Integrated Assessment modeling of changes in terrestrial carbon stocks:
The representation of the response of plant and soil carbon stocks to historical changes in land cover, land-use management, atmospheric CO2 concentration, and climate has been analyzed and improved in Integrated Assessment models. This improvement helps understanding of how short- and long-term natural carbon fluxes, carbon sequestration, and human emissions contribute to the net global carbon emission trajectories. The results of this work will be available for the development of emission scenarios, both for the CCSP and for the IPCC.
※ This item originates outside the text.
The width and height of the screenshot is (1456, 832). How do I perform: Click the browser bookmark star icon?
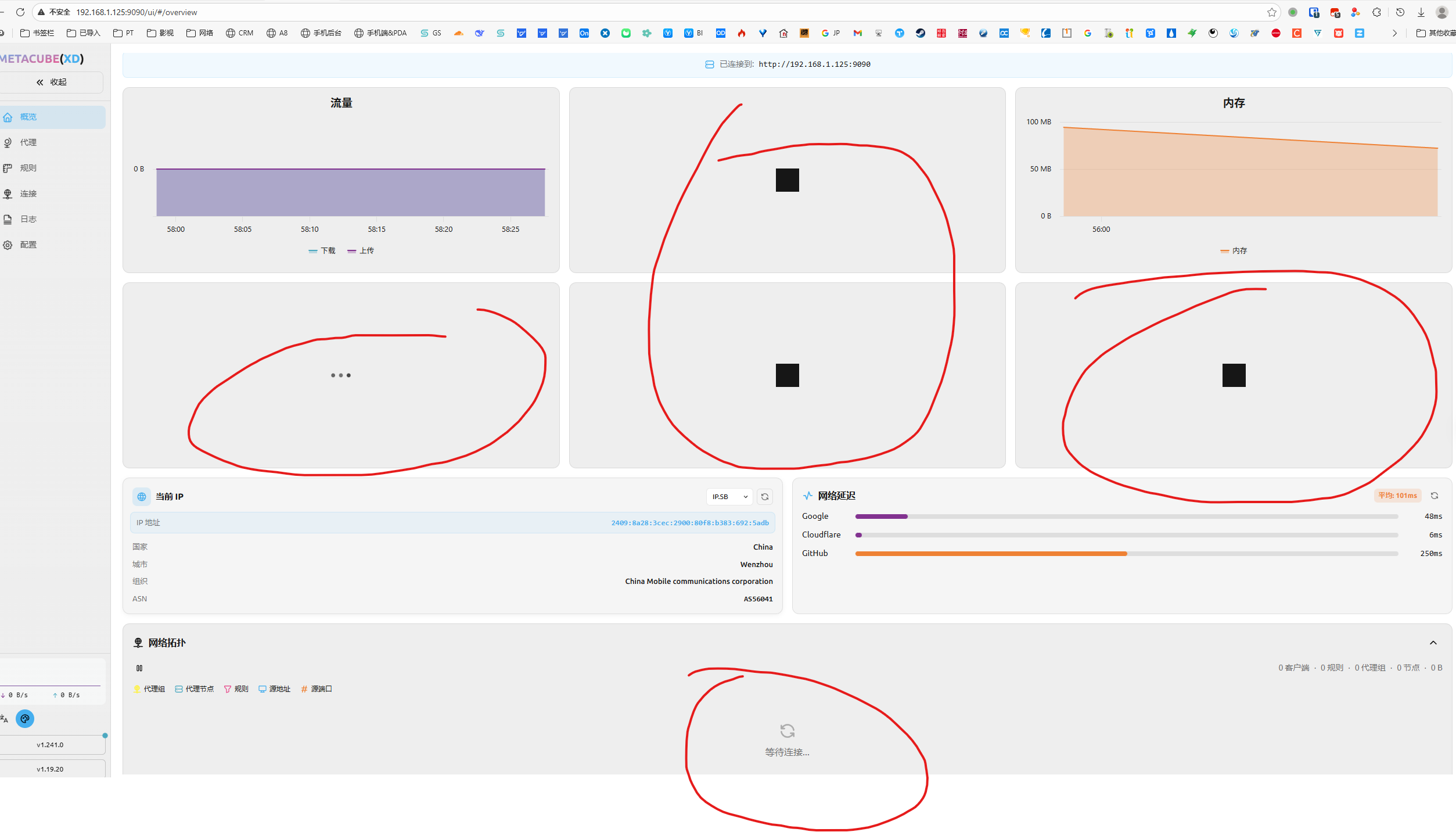coord(1271,12)
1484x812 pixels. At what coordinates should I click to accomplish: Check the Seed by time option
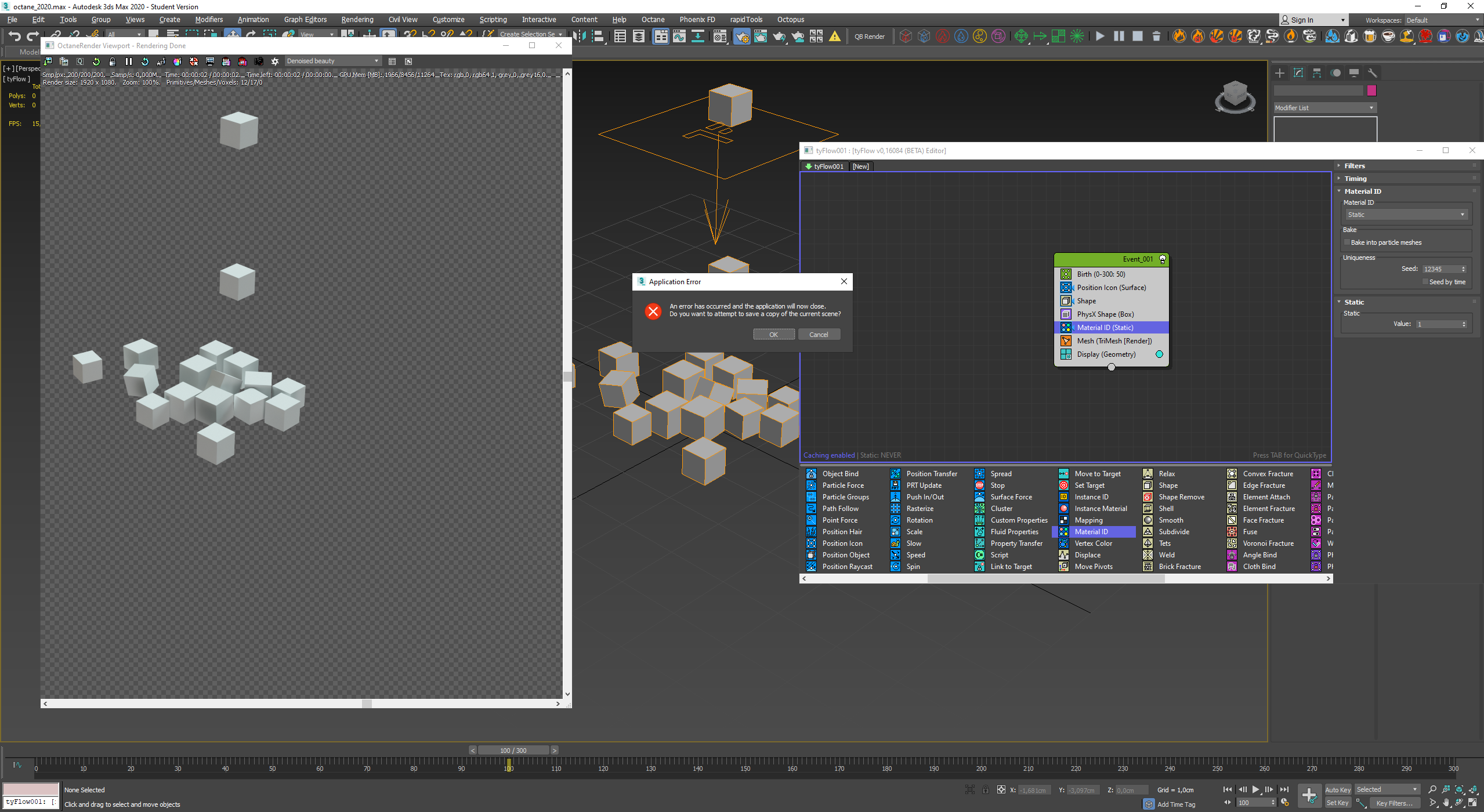[x=1425, y=282]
Potential consequences of global climate change for the U.S. forest and agricultural sectors:
Large-scale analyses are underway that examine the potential consequences of global climate change for the U.S. forest and agricultural sectors. A recently completed national assessment of several different climate scenarios and ecological responses concluded that, under several scenarios of global climatic change, economic welfare in the forest and agricultural sectors would be increased. Part of this improvement would be expected to result from an overall increase in U.S. forest productivity that boosts long-term timber inventory and allows more timber harvests. The projected impacts of global climate change on the two sectors
vary over the 100-year projection period, with potential risks to producers’ income. The forest sector was found to have adjustment mechanisms that mitigate climate change impacts, including interregional migration of production, substitution in consumption, and altered stand management. A more recent study of U.S. agriculture showed that, by the year 2060, the benefits of climate change to American croplands could be less than previous work had indicated. A team of scientists found that finer-scale simulations tend to reduce projected benefits and increase projected losses for a wide range of crops across most parts of the nation.
Youth and the future of the environment:
The Center for the Integrated Study of the Human Dimensions of Global Change (CIS-HDGC) brings together more than 50 scientists and engineers. An important line of inquiry at CIS-HDGC has focused on the implications of environmental policy decisions across multiple generations. Current research into adolescent psychology suggests that young people in their mid-teens tend to harbor deep concerns about some aspects of their world, including the future of the environment. CIS-HDGC scientists are in the advanced stages of a project that has elicited young people's view of the natural world and their desires for it, in policy-relevant terms. Analyses reveal that, asked to explain changes or propose solutions, most teens do not think primarily in terms of institutions, such as governments or corporations. Instead, they consider responsibility to be widely diffused, using terms like "everybody," "just people," and "all of us." The most commonly proposed mitigation strategy was best classified as "increased public awareness." The results of this study are expected to offer guidance for parents, educators, and policymakers who are concerned with both the cognitive and the emotional bases for environmental values.
Health effects of exposure to UV radiation:
Many measurements have demonstrated a relationship between stratospheric ozone depletion and increased levels of ultraviolet (UV) radiation at the surface. The internationally standardized UV Index scale presented to the public is defined in terms of the “skin-reddening” or “sunburning” UV irradiance.